# [WHAT TO DO]
Every line from the one containing "This screenshot has width=1063, height=790." through the end of the listing below must be given again exactly, and nothing else; exclude pictures.

# [EXERCISE MATERIAL]
========================================================================

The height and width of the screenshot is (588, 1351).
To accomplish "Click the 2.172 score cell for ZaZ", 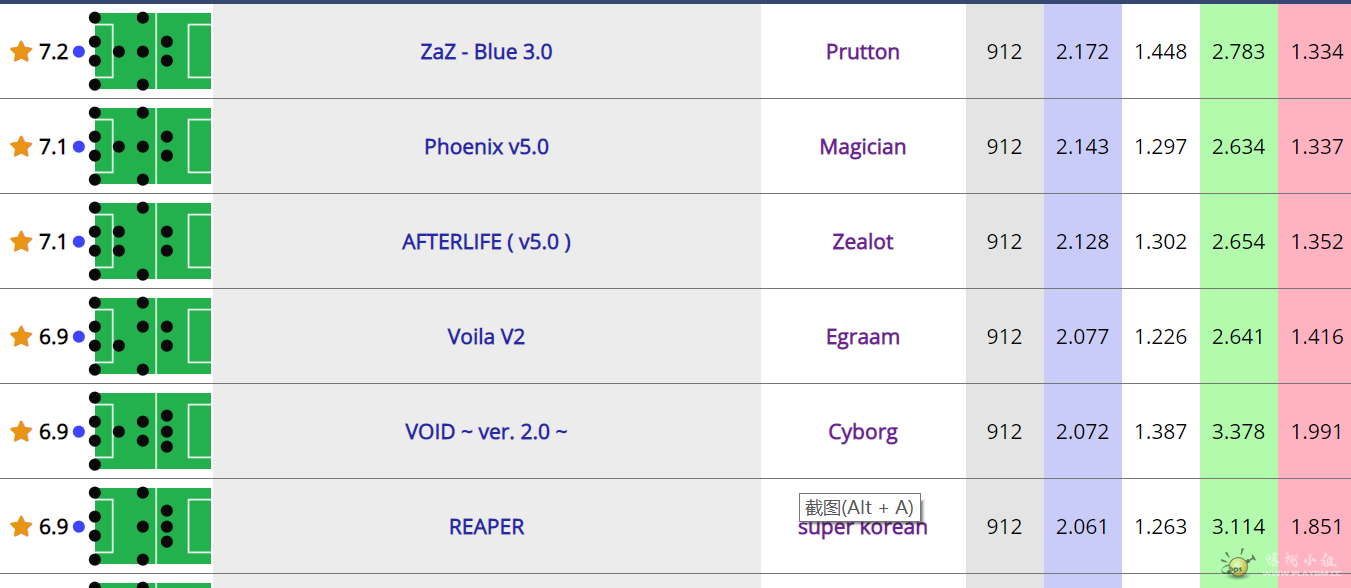I will coord(1083,51).

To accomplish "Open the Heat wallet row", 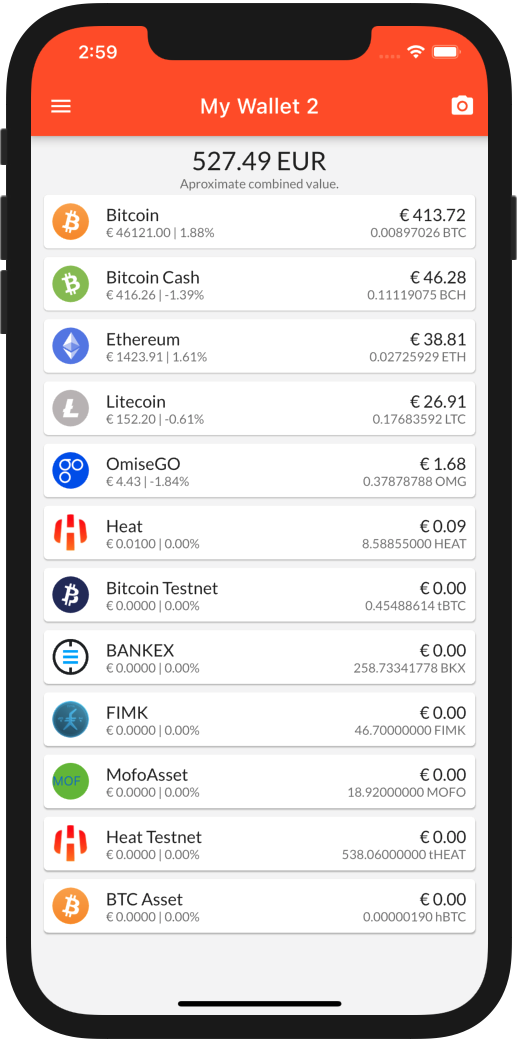I will (x=259, y=533).
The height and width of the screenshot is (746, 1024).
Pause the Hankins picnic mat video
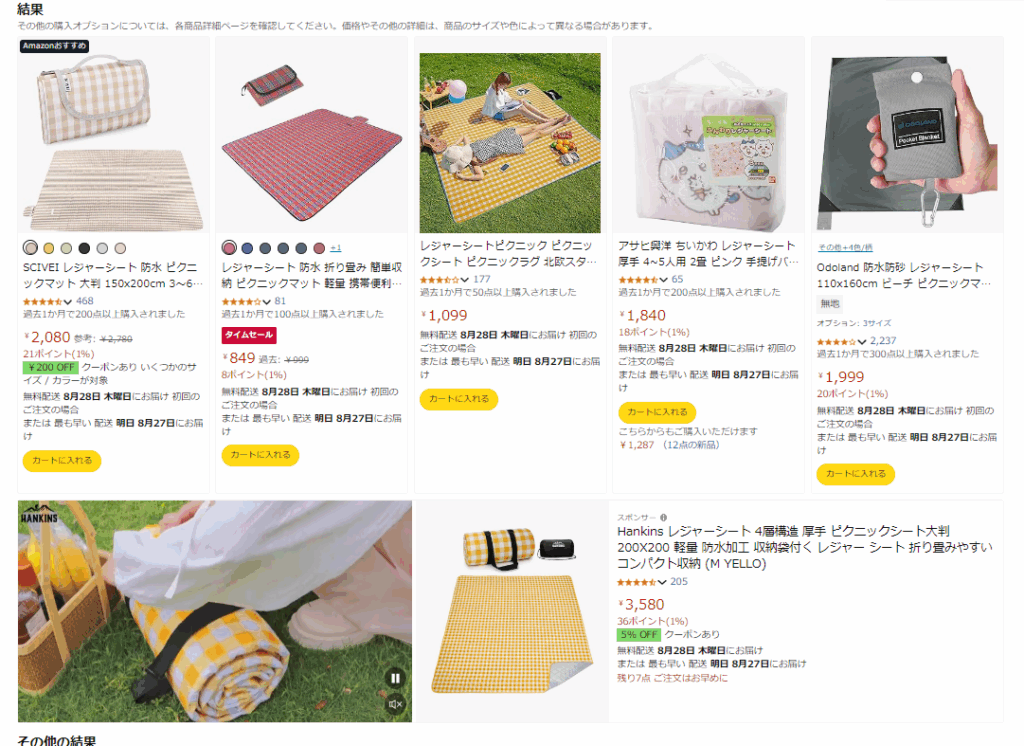pyautogui.click(x=395, y=678)
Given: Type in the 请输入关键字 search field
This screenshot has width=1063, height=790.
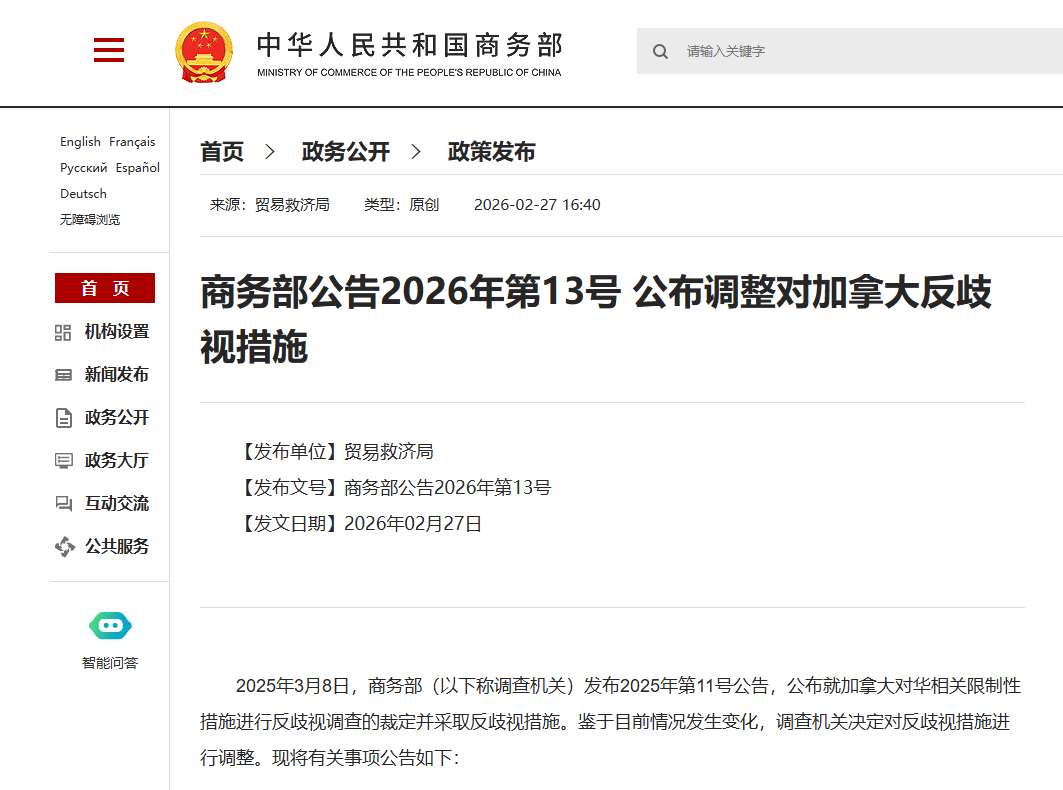Looking at the screenshot, I should [x=860, y=51].
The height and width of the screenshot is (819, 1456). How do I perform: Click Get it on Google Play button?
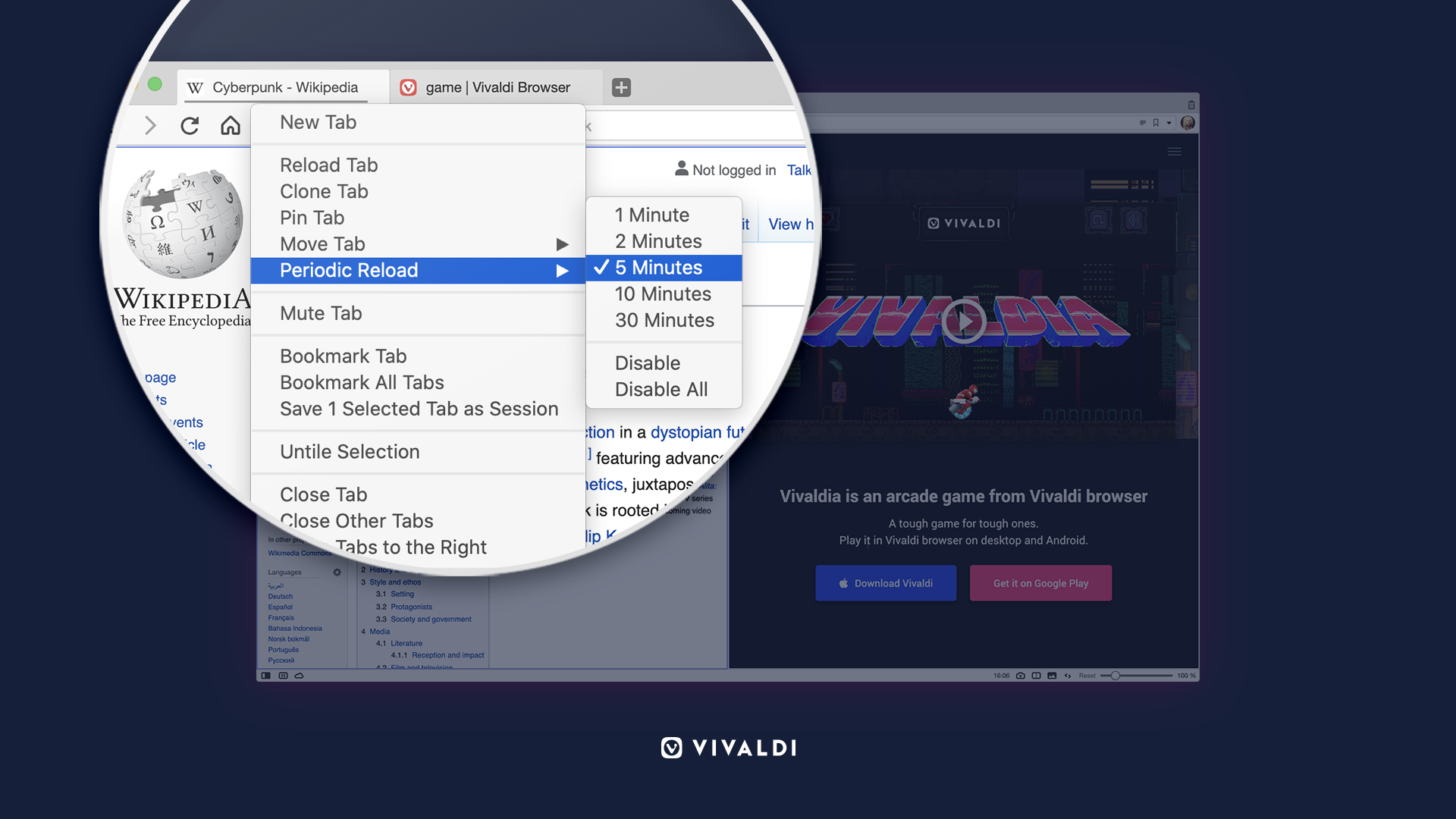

========================================================================

# [OUTPUT BELOW]
This screenshot has width=1063, height=790.
Looking at the screenshot, I should [x=860, y=51].
The height and width of the screenshot is (819, 1456). How do I perform: Click Get it on Google Play button?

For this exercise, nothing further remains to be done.